Introduction

La présente fiche technique traite des risques associés à l’eau d’irrigation, des directives concernant son analyse, de l’interprétation des résultats d’analyses et des pratiques de gestion optimales axées sur la prévention de la contamination des cultures fruitières ou légumières par l’eau d’irrigation.

Préoccupations relatives à la qualité de l’eau d’irrigation

L’eau occupe une place importante dans le secteur des productions végétales parce qu’elle intervient dans de nombreuses activités telles que l’irrigation, le lavage et le refroidissement. Cependant, l’eau d’irrigation peut propager des microorganismes pathogènes (capables de déclencher des maladies chez l’humain), comme Salmonella spp. (les salmonelles), E. coli O157:H7 et Cryptosporidium parvum, une cryptosporidie. Un risque de transmission de ces organismes pathogènes au consommateur est créé à chaque fois que des fruits et légumes entrent en contact direct avec de l’eau contaminée.

Faire analyser l’eau d’irrigation pour détecter les organismes pathogènes et conserver les rapports d’analyses sont de bonnes pratiques agricoles qui forment un volet crucial du plan de salubrité des aliments à la ferme.
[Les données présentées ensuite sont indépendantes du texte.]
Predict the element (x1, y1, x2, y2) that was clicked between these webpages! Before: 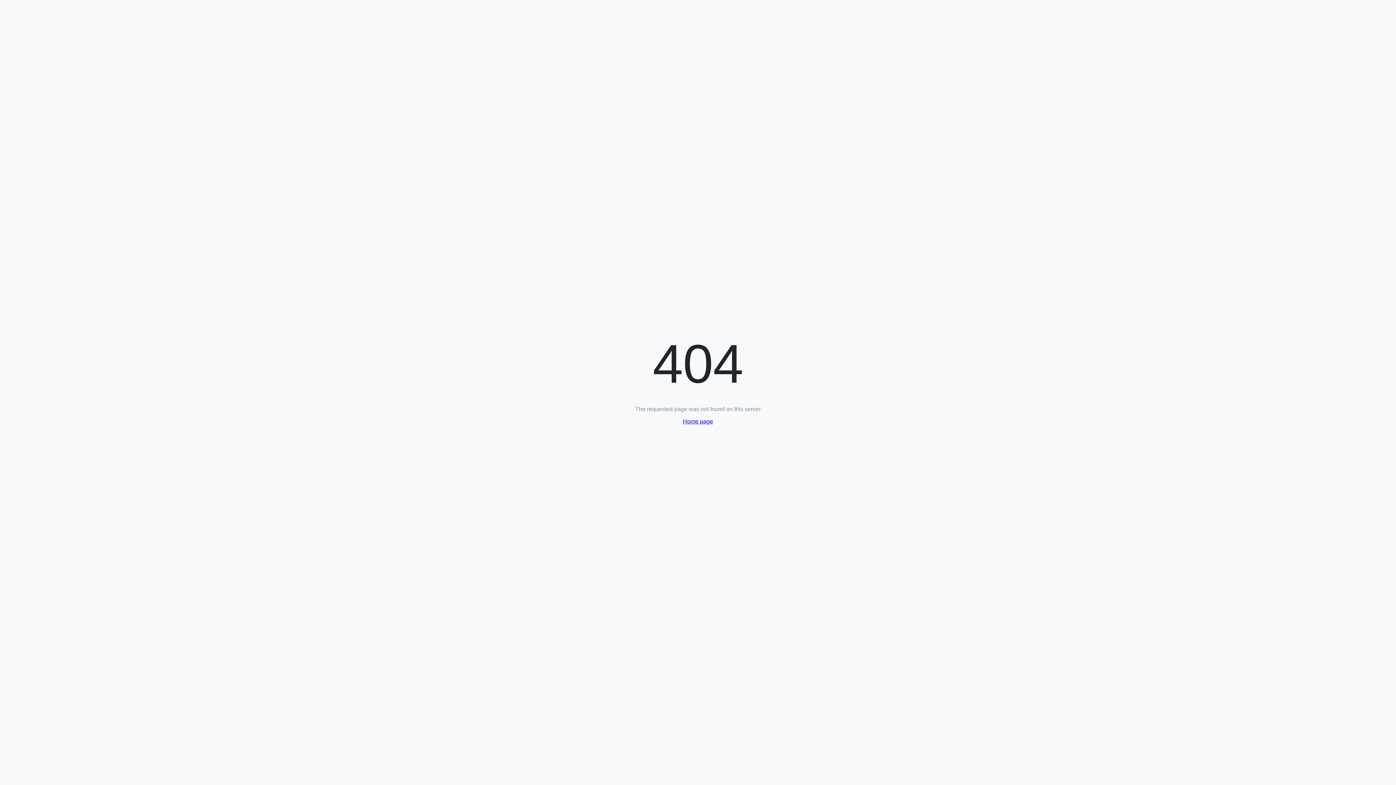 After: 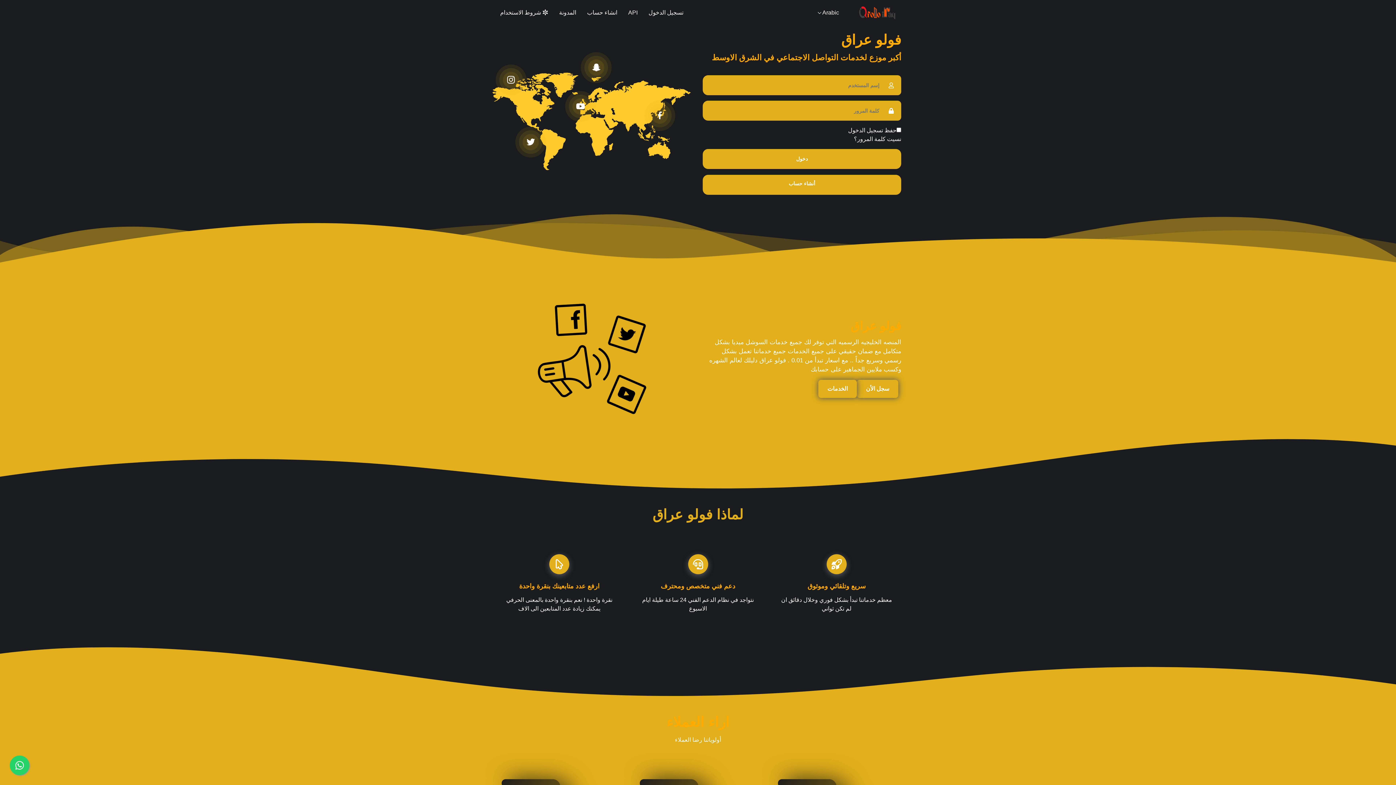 Action: label: Home page bbox: (683, 418, 713, 424)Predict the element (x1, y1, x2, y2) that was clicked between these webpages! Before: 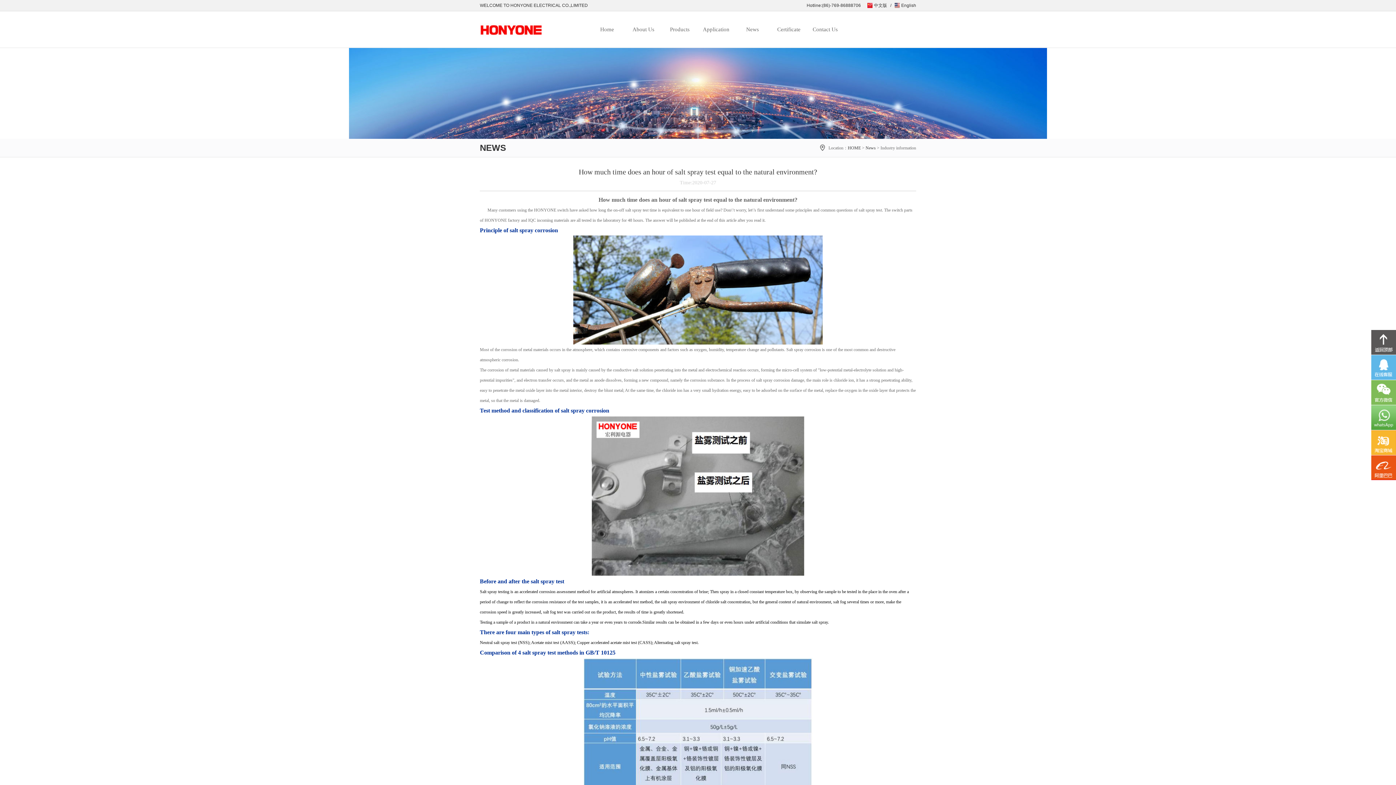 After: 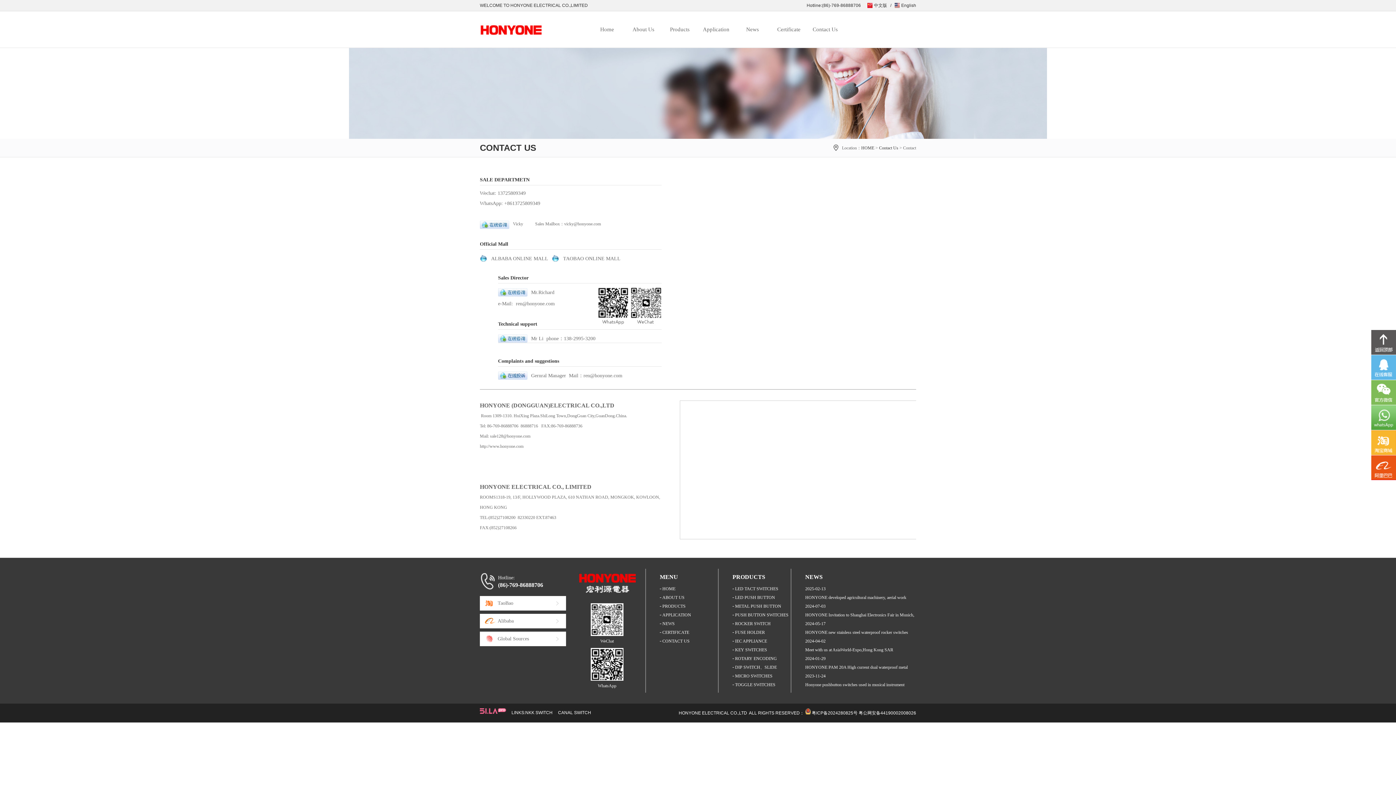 Action: label: Contact Us bbox: (807, 11, 843, 47)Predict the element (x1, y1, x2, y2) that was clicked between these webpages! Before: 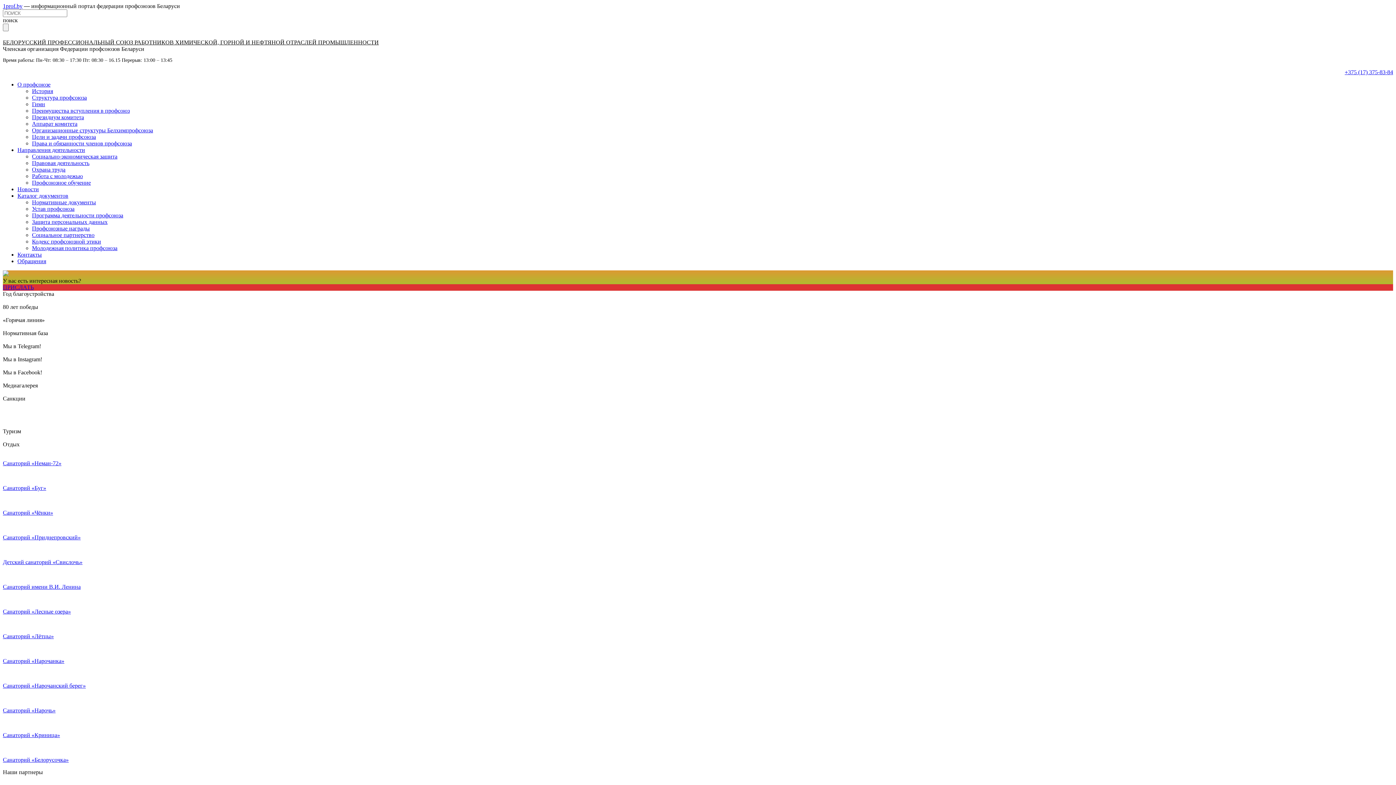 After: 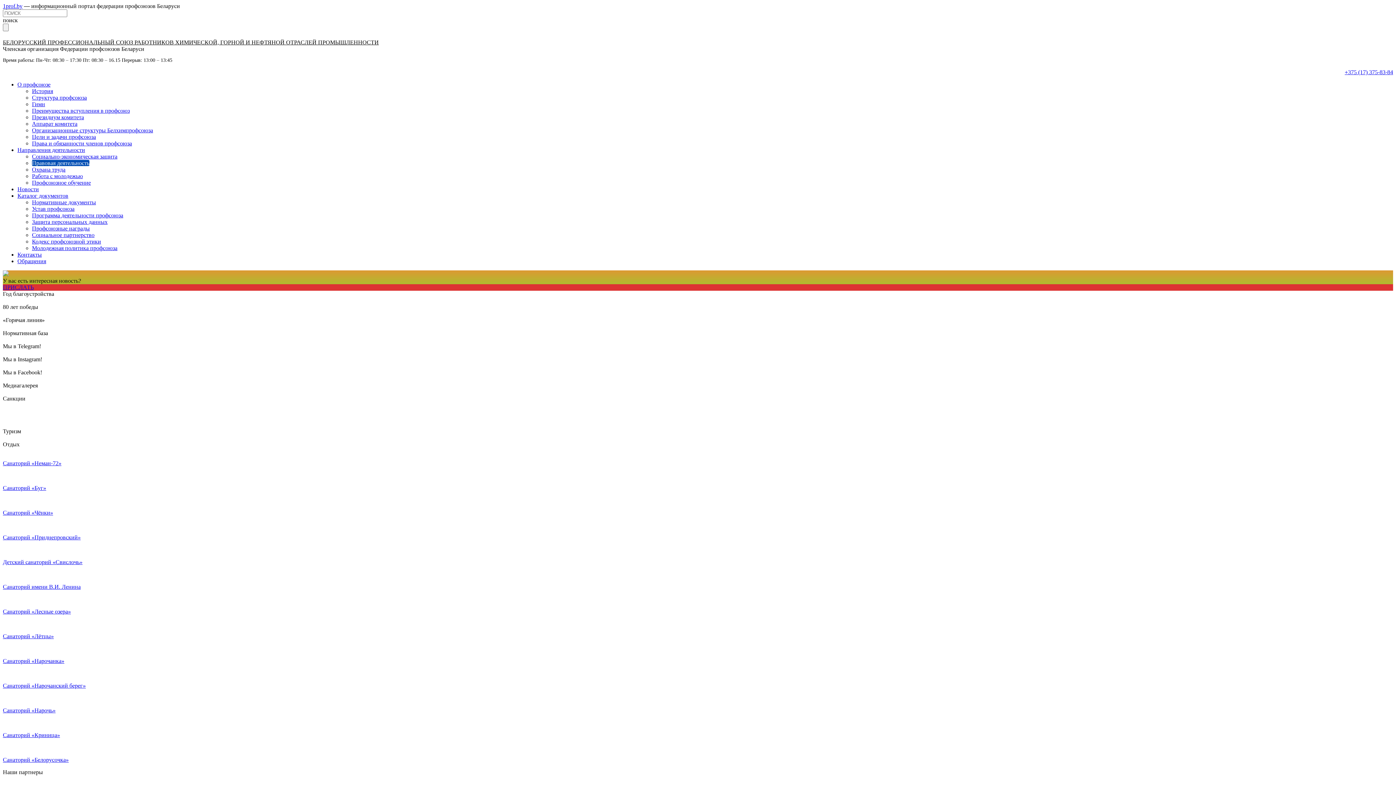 Action: label: Правовая деятельность bbox: (32, 160, 89, 166)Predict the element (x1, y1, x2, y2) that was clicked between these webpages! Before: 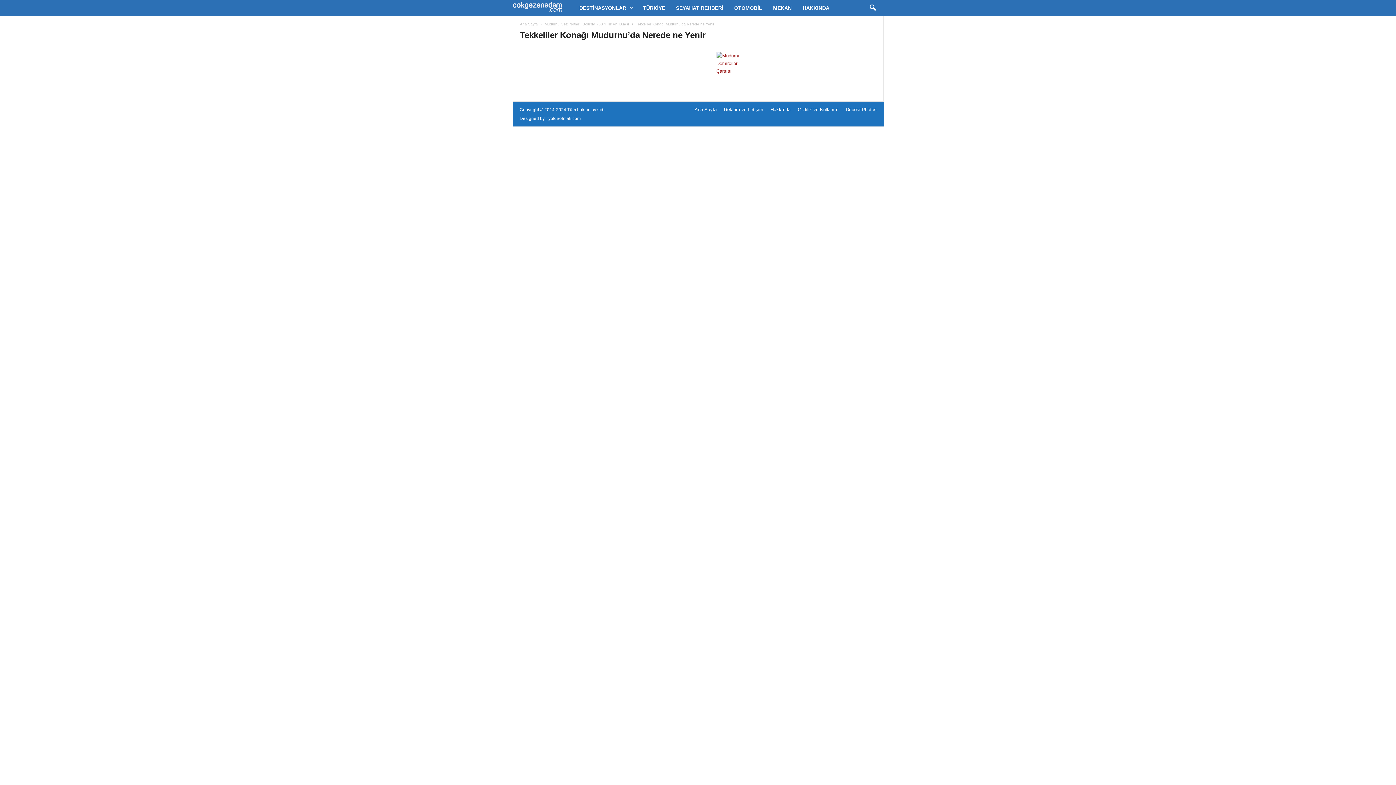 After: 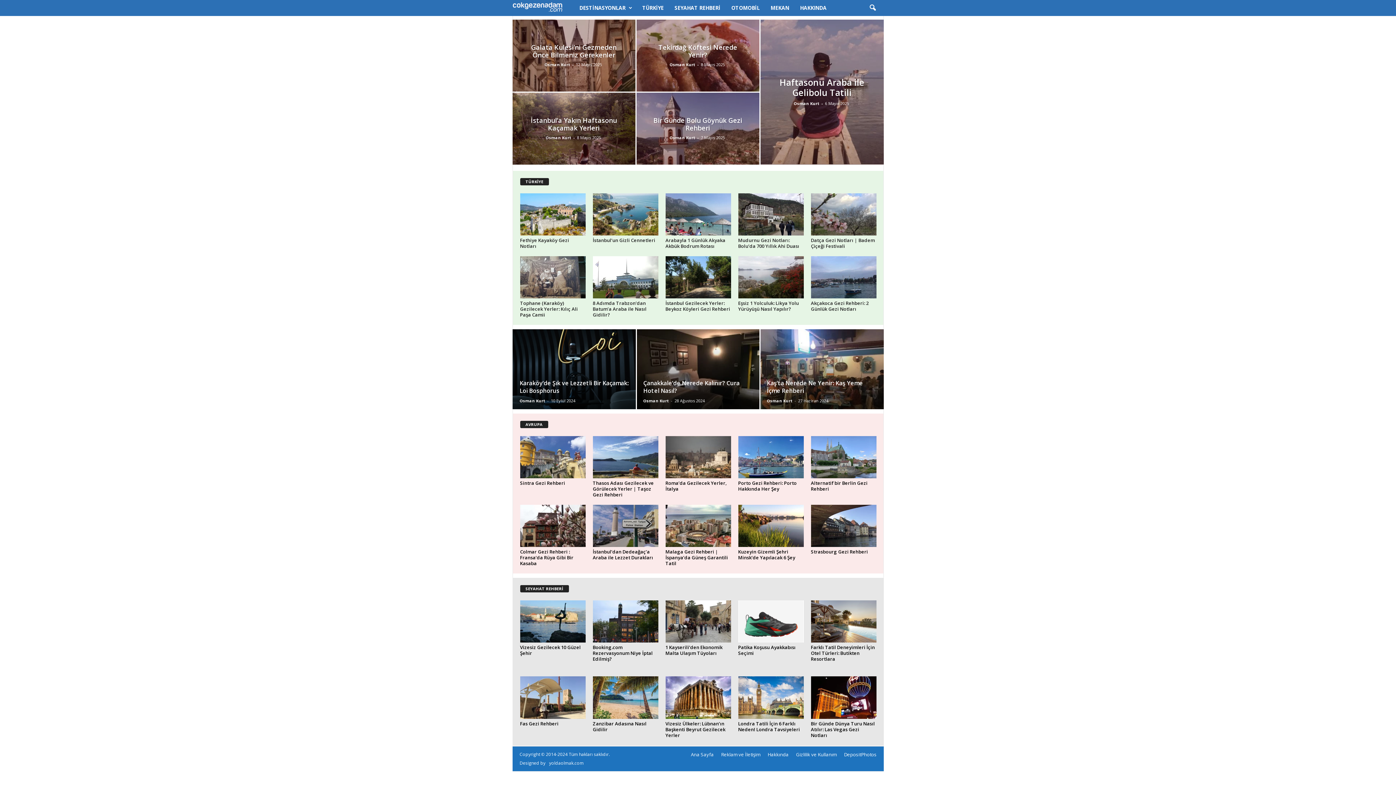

Risques de toxi-infections alimentaires causées par l’eau d’irrigation

Plusieurs paramètres font varier le risque de contamination microbienne :

  • les types et les nombres d’organismes pathogènes présents dans l’eau d’irrigation, ainsi que la vulnérabilité de celui ou de celle qui consomme le fruit ou le légume contaminé
  • les caractéristiques de la culture fruitière ou légumière
  • la provenance de l’eau
  • la méthode d’irrigation
  • le moment de l’irrigation par rapport à celui de la récolte

Types d’organismes pathogènes

Pour ce qui est de certains organismes pathogènes, par exemple E. coli O157:H7, il suffit d’en ingérer quelques cellules (moins de 10) pour être infecté. La probabilité qu’une personne ingère un ou plusieurs organismes pathogènes dépend de la capacité de ces derniers à survivre à la surface des produits alimentaires.

Les jeunes enfants (moins de 5 ans), les personnes âgées et celles dont le système immunitaire est affaibli sont plus à risque de souffrir d’une toxi-infection alimentaire après avoir ingéré un petit nombre d’organismes pathogènes. Or, selon les chiffres les plus récents publiés par Statistique Canada, les personnes de 80 ans et plus forment la tranche de la population canadienne qui connaît la plus forte croissance.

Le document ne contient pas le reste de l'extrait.